Fractional-Order Approaches in Automation: Models and Algorithms

Dear Colleagues,

Fractional calculus is a relatively new field of mathematics that deals with derivatives and integrals of non-integer orders. In recent years, there has been an increase in the popularity of this mathematical tool due to its ability to model and analyze complex physical systems that are difficult to describe using classical calculus. Fractional calculus has a wide range of applications, from control theory and signal processing to image analysis and finance. In this Special Issue of the journal Fractal and Fractional, we will explore the latest developments and applications of fractional calculus in various fields. These include, but are not limited to, biomedicine, materials science, and engineering. We will also showcase the latest advances in numerical methods and algorithms for solving fractional-order differential equations, which are the cornerstone of many applications in the field. Overall, this Special Issue aims to provide readers with a comprehensive overview of the current state of the art in fractional calculus and its applications.

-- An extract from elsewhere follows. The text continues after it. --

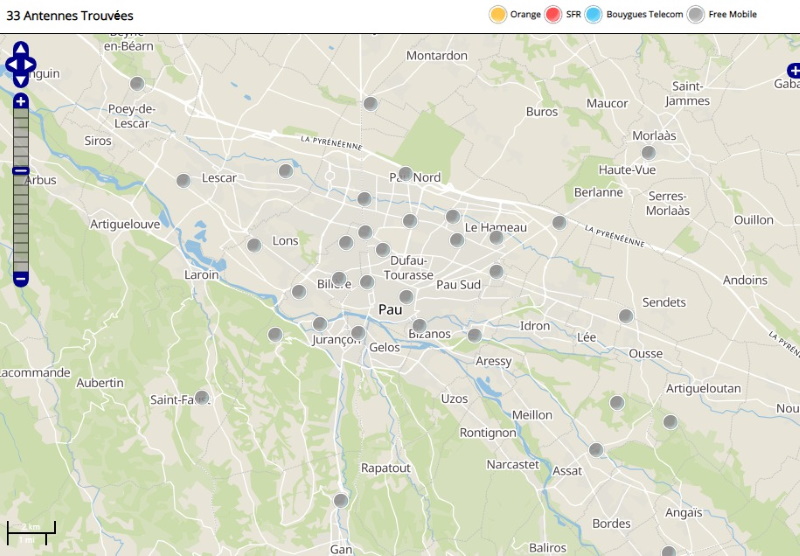The width and height of the screenshot is (800, 556).
Task: Click the antenna marker west of Lescar
Action: click(183, 181)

In the realm of current automated control, fractional-order approximation has countless uses, including state estimating, controller design for linear and nonlinear systems, and the development of more precise mathematical models.

With this Special Issue, we hope to delve more deeply into the theory, design, implementation, and use of fractional-order approaches in the modeling and automation of dynamic systems across a variety of fields.

Topics of interest include, but are not limited to:

• Design of fractional-order control systems for high-power electrical systems.
• Modeling, control, and stability of fractional-order systems.
• Fractional-order chaotic systems.
• Control of fractional-order chaotic systems.
• Applications of fractional-order systems in engineering.
• Fractional impulsive systems.
• Deterministic and stochastic fractional-order nonlinear systems.
• Filters, observers, and approximations of nonlinear systems using fractional derivatives.
• Fractional sliding mode control.
• Geometric control for fractional systems.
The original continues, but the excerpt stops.